商品広告コピーで使われる手法にはさまざまなものがありますが「○○と○○が係っている」というのが人気です。


とはいっても、ダジャレではいけません。あえてダジャレを連発するというのもひとつの方法ですが、ひとクッション挟むぐらいがちょうどいい。


ダジャレではなく「しゃれ」。ちょっとしゃれているじゃないか、というぐらいがちょうどいいのです。


ダジャレは「くだらない」「ふざけている」「めんどくさい」という負の印象を与えがちです。


しかし、ちょっとしたしゃれは「気が利いている」「ユーモアがある」という正の印象を与えることもできます。


ちょっとしたしゃれは「○○と○○が係っている」ことがわかりやすいのだけれども、そのものズバリではない。

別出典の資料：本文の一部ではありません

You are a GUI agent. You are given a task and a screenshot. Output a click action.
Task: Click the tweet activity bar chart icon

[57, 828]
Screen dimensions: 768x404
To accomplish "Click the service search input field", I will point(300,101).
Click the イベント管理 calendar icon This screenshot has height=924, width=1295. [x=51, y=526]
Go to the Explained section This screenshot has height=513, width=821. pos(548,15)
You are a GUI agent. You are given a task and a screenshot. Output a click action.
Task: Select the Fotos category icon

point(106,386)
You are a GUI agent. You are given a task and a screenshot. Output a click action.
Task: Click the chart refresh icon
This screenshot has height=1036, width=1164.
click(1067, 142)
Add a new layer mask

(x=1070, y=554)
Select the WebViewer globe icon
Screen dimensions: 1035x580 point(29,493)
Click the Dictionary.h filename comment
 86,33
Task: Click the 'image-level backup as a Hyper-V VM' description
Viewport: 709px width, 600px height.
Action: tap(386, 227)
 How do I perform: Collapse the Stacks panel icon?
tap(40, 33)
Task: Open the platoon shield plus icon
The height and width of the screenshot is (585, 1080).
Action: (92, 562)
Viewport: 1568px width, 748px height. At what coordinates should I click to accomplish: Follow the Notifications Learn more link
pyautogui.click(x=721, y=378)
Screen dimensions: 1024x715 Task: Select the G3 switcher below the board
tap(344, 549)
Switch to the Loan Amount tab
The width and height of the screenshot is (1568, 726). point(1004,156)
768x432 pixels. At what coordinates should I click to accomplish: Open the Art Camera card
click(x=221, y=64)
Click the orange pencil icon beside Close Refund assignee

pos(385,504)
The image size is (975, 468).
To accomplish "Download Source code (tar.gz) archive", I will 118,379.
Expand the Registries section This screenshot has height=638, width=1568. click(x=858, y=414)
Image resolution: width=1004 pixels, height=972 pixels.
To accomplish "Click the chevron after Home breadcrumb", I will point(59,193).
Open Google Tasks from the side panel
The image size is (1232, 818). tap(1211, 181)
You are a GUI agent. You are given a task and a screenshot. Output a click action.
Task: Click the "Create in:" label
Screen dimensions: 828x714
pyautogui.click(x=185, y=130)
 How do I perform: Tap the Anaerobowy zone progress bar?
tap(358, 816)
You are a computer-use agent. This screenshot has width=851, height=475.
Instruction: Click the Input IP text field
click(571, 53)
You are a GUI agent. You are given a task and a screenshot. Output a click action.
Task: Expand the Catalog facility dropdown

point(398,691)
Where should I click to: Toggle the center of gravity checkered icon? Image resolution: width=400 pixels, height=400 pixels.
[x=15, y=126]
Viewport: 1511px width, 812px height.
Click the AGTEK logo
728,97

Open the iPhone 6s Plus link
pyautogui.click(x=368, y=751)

ひとクッション挟むぐらいがちょうどいい。


例文では、見た目ではわかりにくい体脂肪を測定できる体重計と、見た目では違いがわかりにくい助手と博士をかけています(わざわざ説明するのはある意味サムいのですが……)。


商品と状況をかける。さらにその状況が商品の特徴を伝える。


こうした、しゃれた広告コピーには「ことば」のテクニックも使っています。


それは、白衣を着た白髪の男が誰であるかを読み手に知らせるヒントを与えている部分にみてとれます。


具体的には「手と足で測る全身測定式を採用されています。」と「見た目ではわからない内臓脂肪まで測れる機能が付けられています。」に、受身とも尊敬ともとれる「あいまいさ」を残しているところにみてとれます。


これにより、白衣を着た白髪の男が開発したのではないことを匂わせているのです。


こうした広告コピーは、文の「あいまいさ」を意識できているからこそ書けます。


また、読者も文の「あいまいさ」になんとなくでも気づいているからこそ、広告コピーを楽しむことができます。


今回の例文の「しゃれ」がわかりにくかったという人もいるでしょう。


でも、広告文の場合は「新商品を買ってください」とストレートに書き連ねても、効果はあまり期待できません。


「なんだろう?」と興味をもってもらい、ちょっとした「しゃれ」で楽しませて商品へつなげる工夫が必要です。


そのためにはダジャレでは効果は薄い。ちょっと考えると「しゃれ」がわかるぐらいの、ひとクッションあるぐらいがいい。


今回は「あいまいさ」を意識すれば、わかりすい文を書けるだけでなく、様々な種類の文を書く際に応用することができる、という話をお届けしました。